高齢化社会が急速に進んでいる現在、とくに社会福祉施設での栄養士の需要は高くなっていくのではないかと推測されます。
社会福祉施設における栄養士の仕事としては、献立の作成や食材の発注、調理員に対する栄養に関する知識の向上などの指導、給食施設の衛生管理、さらには個々の利用者の状態に応じた献立作成、栄養指導などが主な内容となってきます。
社会福祉の場合、利用者のほとんどが高齢者なので、様々な疾患を抱えていることが多くなります。
また、食事を取るという能力自体が衰えてきている人も多くなってきます。
そのため食事の種類としても、エネルギー制限食や減塩食、脂肪制限食、たんぱく制限食、高たんぱく食などの治療食や、きざみ食、流動食といった食べる能力に合わせた食事など、多くの献立を立てる必要があります。
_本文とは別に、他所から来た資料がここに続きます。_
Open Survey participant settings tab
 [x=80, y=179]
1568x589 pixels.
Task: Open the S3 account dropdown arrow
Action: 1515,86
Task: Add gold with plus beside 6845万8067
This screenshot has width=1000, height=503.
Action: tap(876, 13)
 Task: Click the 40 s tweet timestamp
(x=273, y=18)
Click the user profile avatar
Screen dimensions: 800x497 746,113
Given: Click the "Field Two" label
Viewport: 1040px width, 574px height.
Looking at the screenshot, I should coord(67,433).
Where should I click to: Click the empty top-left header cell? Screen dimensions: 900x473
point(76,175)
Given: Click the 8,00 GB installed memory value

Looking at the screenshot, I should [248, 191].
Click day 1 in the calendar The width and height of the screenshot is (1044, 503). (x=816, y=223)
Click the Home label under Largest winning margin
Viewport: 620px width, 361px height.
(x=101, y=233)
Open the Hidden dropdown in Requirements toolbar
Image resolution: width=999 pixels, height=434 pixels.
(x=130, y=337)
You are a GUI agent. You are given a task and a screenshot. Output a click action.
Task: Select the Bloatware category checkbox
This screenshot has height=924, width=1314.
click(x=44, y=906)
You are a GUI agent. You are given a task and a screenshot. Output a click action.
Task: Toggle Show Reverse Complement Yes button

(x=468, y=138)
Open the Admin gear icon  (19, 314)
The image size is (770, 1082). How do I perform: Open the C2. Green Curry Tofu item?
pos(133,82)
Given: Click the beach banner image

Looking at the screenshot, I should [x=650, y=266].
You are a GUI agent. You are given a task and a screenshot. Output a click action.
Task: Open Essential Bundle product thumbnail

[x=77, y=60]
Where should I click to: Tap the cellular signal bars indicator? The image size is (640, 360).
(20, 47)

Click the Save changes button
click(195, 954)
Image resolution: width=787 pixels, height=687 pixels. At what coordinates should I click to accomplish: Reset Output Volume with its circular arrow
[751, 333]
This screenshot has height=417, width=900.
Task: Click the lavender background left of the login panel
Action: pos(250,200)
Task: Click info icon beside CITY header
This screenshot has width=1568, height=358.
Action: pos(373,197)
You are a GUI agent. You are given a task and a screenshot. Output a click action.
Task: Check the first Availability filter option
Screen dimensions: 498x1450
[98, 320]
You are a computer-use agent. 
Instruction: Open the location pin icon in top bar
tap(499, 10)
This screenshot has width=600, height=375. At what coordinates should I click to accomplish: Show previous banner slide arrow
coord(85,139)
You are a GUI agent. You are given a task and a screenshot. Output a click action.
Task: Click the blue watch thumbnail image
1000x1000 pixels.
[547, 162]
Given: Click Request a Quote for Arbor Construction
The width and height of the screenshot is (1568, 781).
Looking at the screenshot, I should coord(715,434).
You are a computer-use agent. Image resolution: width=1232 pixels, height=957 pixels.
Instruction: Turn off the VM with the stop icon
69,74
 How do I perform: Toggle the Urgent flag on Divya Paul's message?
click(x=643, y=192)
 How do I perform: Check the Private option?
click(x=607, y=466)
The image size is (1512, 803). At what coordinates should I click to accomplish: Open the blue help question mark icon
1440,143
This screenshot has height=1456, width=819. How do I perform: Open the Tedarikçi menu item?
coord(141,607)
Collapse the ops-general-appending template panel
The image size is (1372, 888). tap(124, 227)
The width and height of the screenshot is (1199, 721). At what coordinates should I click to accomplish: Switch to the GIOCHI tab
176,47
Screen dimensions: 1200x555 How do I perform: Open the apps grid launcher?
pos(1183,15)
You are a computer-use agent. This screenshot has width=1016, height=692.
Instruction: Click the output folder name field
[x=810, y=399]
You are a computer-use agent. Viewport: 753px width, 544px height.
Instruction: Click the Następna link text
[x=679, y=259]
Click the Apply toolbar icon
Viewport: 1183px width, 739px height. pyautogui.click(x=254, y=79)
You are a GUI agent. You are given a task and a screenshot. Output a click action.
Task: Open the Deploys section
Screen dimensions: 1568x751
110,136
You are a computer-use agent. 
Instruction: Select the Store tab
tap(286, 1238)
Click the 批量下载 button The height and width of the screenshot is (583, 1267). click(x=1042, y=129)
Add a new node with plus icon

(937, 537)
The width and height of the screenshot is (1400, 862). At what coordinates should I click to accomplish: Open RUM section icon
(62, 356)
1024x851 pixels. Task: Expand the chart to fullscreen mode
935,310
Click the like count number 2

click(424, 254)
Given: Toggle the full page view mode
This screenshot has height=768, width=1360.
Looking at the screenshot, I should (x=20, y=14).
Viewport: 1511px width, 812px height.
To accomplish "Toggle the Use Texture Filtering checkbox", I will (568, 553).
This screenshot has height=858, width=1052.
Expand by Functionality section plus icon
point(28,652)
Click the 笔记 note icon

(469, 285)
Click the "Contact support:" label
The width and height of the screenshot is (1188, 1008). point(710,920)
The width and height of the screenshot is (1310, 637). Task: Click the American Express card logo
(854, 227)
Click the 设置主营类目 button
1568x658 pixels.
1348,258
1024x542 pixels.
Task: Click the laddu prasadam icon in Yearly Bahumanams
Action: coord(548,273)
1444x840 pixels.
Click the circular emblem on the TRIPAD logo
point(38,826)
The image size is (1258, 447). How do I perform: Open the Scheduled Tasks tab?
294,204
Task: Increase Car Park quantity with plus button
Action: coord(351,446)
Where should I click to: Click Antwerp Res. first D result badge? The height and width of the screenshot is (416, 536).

しかし、高齢者を対象とした福祉施設においては、栄養管理に関することももちろん大事なのですが、高齢者が食事を楽しめるということに重点を置かなければならないため、その兼ね合いが難しいそうです。
また、健康増進法では「特定給食施設であって、特別の栄養管理が必要なものとして厚生労働省令で定めるところにより都道府県知事が指定する施設」の設置者は、当該特定給食施設に管理栄養士を置かなければならないことを定めているので、栄養士よりも、管理栄養士が求められる職場でもあるのが現状です。